Dataset entries:
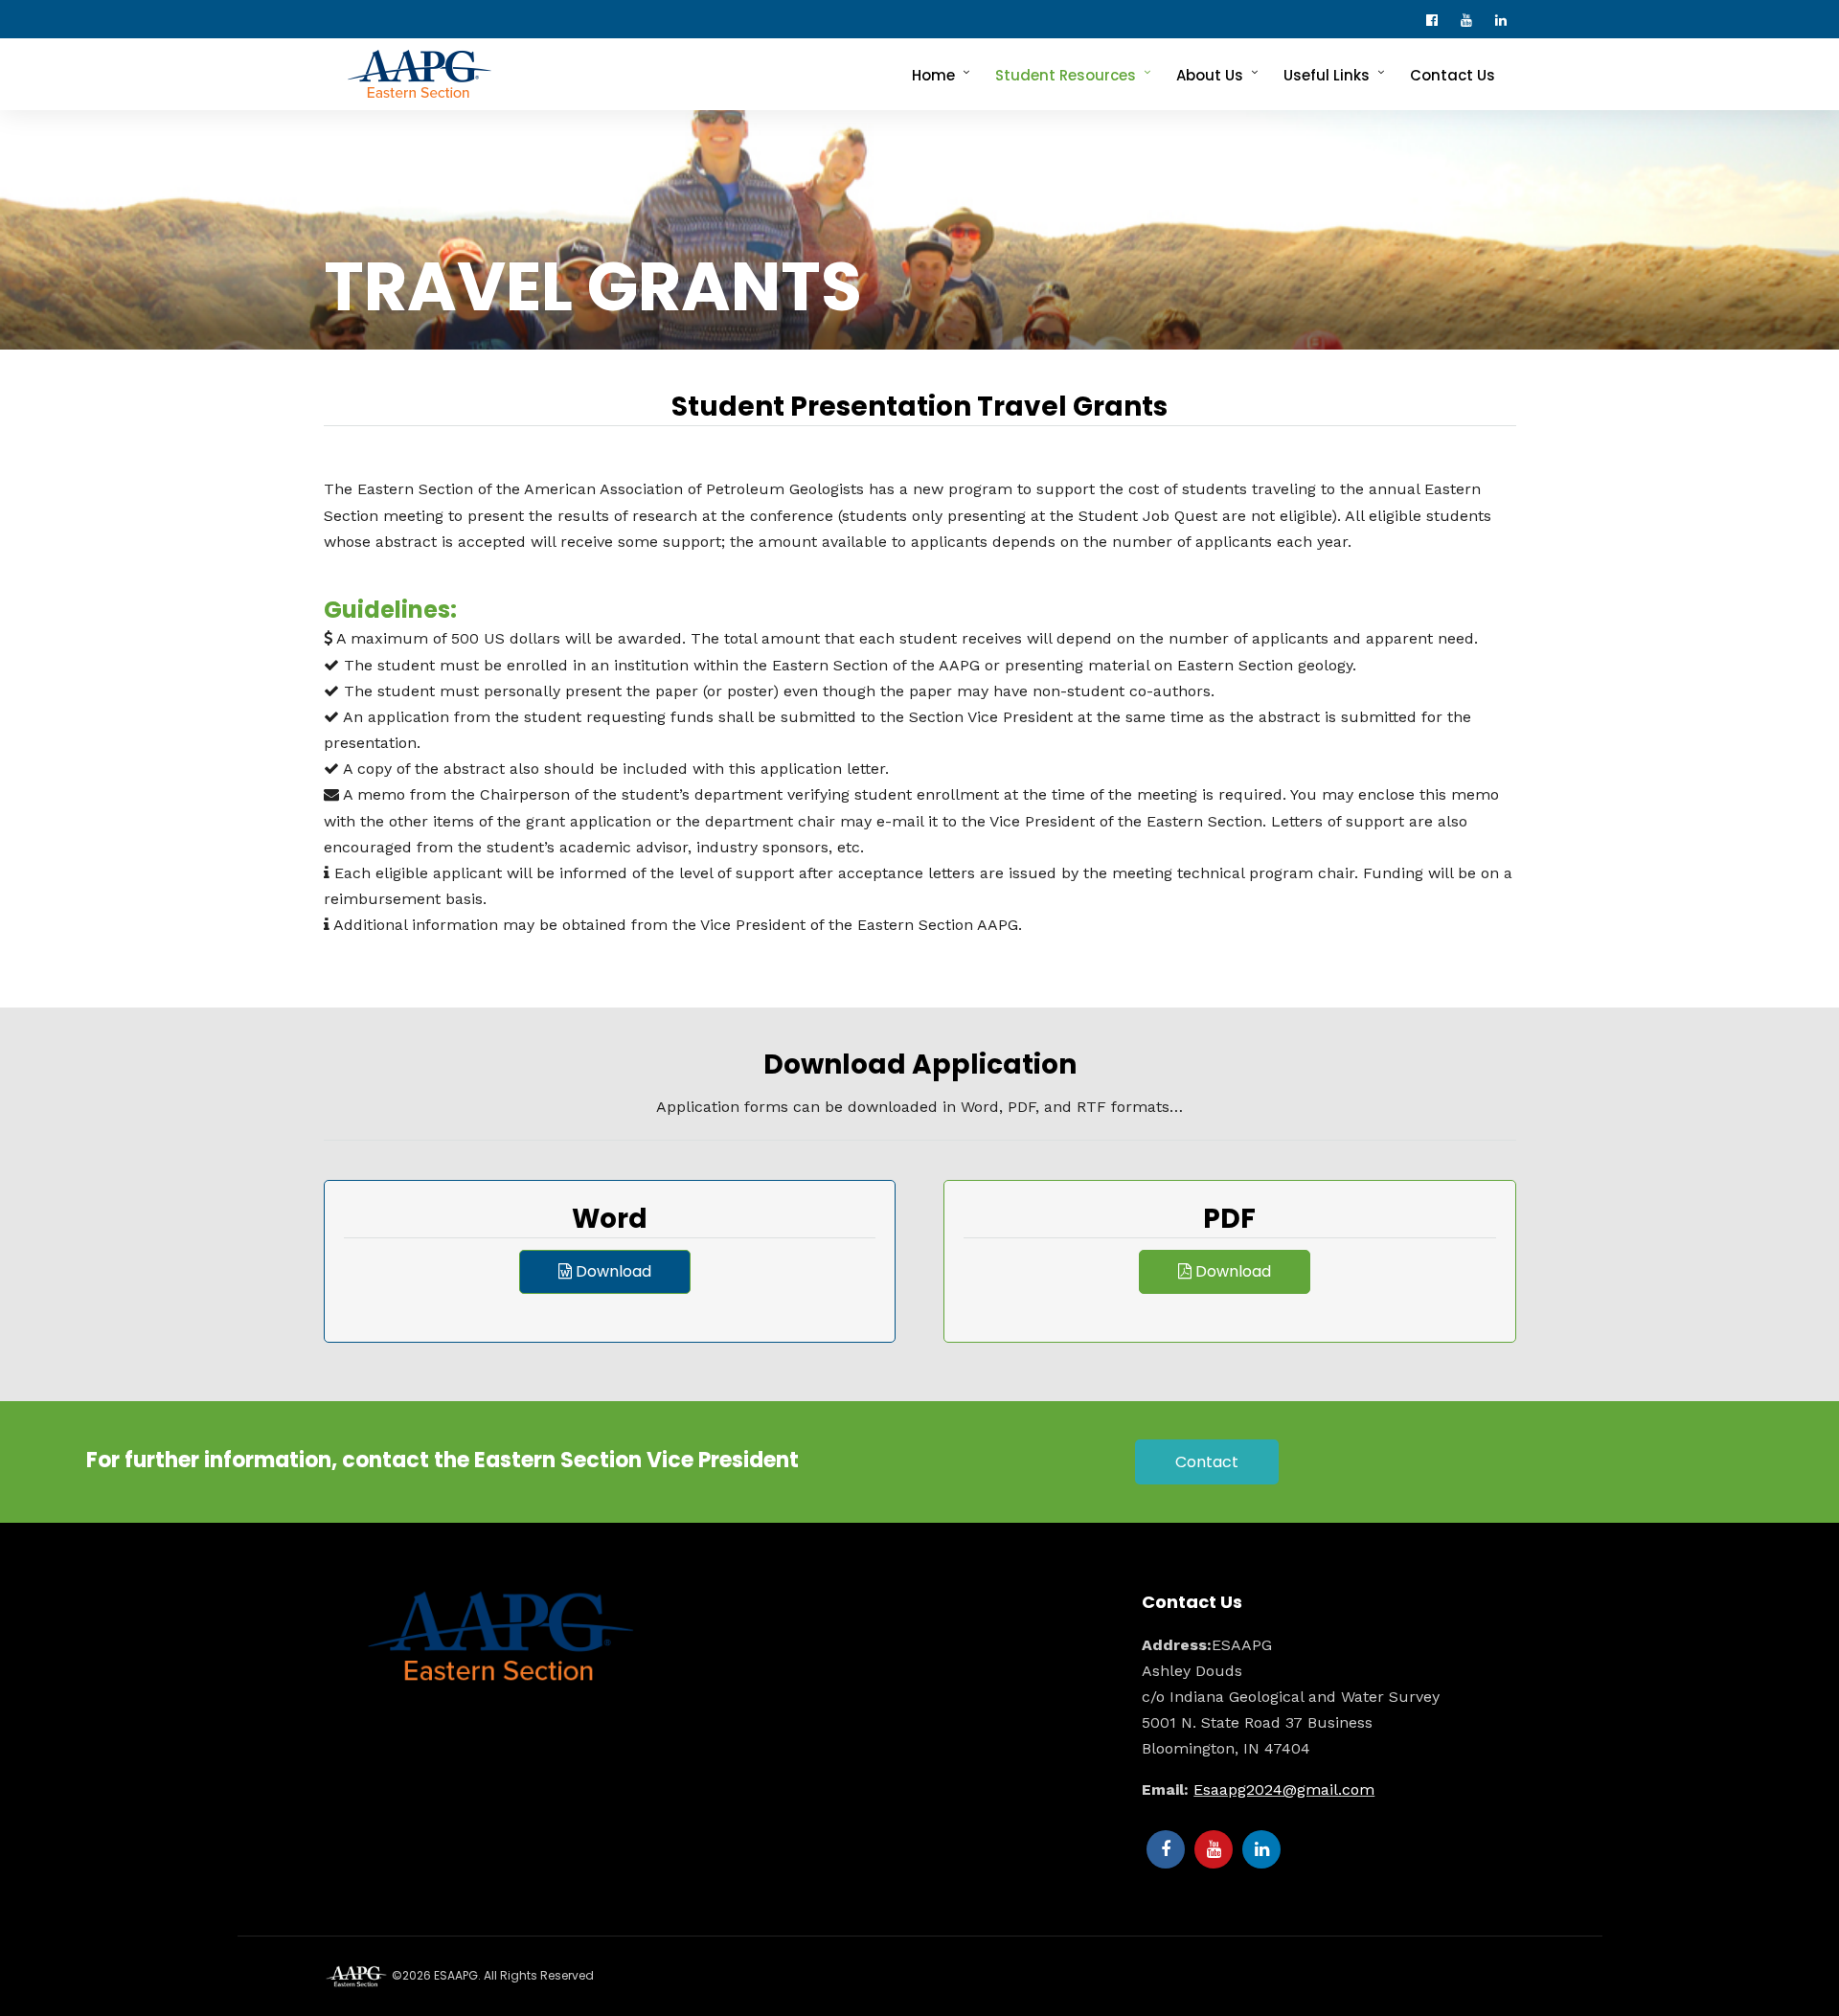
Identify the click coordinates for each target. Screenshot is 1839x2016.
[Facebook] (1166, 1849)
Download (611, 1271)
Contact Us (1452, 75)
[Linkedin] (1505, 19)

[WHAT IS NEEDED] An exact copy of all the data above is required; omit any pictures.

[ANSWER AREA]
Identify the click coordinates for each target. Screenshot is 1839x2016.
[Facebook] (1166, 1849)
Download (611, 1271)
Contact Us (1452, 75)
[Linkedin] (1505, 19)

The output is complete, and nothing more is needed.